Classical novae can repeat nova explosions. Novae with repeated
explosions are called recurrent novae. Theoretical predictions tell
all classical novae are essentially recurrent, but the expected intervals
(100 to 10000 yrs) are too long for the human being to confirm the
prediction. The distinguishing essence of classical novae from dwarf novae,
regardless of outburst amplitudes, is in the thermonuclear runaway process
(explosive nuclear buring on the white dwarf), which causes mass ejection.
I think the borderline is more ambiguous between classical novae
and symbiotic novae (it may be a meaningful question whether symbiotic
novae are novae, since this criterion strongly affects the "nova awards"),
and other nuclear flash objects (like Sakurai's object).
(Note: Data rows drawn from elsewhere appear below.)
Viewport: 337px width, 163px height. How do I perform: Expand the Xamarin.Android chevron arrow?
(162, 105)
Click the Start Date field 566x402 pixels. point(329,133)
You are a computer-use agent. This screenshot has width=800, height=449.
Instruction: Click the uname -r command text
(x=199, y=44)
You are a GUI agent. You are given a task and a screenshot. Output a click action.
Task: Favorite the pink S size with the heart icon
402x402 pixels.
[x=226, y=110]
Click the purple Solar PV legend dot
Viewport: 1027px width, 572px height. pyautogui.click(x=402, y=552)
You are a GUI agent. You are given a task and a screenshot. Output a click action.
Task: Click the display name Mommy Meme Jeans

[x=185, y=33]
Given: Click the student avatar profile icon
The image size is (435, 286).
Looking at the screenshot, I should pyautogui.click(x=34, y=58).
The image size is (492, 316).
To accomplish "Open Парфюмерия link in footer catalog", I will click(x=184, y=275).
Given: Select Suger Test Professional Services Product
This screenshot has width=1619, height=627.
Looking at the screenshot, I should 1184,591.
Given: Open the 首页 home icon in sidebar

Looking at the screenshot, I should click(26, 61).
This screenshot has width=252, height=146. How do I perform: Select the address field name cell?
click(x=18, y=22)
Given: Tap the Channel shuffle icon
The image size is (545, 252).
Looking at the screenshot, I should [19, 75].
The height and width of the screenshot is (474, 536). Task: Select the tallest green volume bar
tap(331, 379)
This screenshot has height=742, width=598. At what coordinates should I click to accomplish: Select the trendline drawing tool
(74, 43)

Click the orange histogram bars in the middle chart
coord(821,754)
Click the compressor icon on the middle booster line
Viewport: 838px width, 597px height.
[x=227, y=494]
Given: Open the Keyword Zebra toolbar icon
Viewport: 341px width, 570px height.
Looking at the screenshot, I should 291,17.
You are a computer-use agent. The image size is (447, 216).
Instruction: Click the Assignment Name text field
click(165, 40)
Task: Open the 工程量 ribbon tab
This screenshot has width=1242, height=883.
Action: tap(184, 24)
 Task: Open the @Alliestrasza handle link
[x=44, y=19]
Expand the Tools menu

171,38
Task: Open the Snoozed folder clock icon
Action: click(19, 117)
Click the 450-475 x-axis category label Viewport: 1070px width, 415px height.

> So yes, I'd think some objects classified as novae could actually be exotic
> dwarf novae.
PQ And (Nova And 1988) may be an example. This object was discovered
as a potential nova, and at least one spectroscopic confirmation appeared
in IAUCs. The object was later found to be recurrent in nature, bursting
every ten years or so. This is more remniscent of infrequently outbursting
dwarf novae. I wonder whether the object actually showed emission lines
characteristic of a classical nova.
Another different sort of object may be X-ray novae. V404 Cyg was
originally discovered and cataloged as a nova, but the recurrence was
caught by the X-ray satellite. This object is now considered as a
black-hole binary with infrequent X-ray and optical outbursts. It may
be difficult to exactly tell from the presence of broad H-alpha emission
whether the object is a classical nova or a X-ray nova.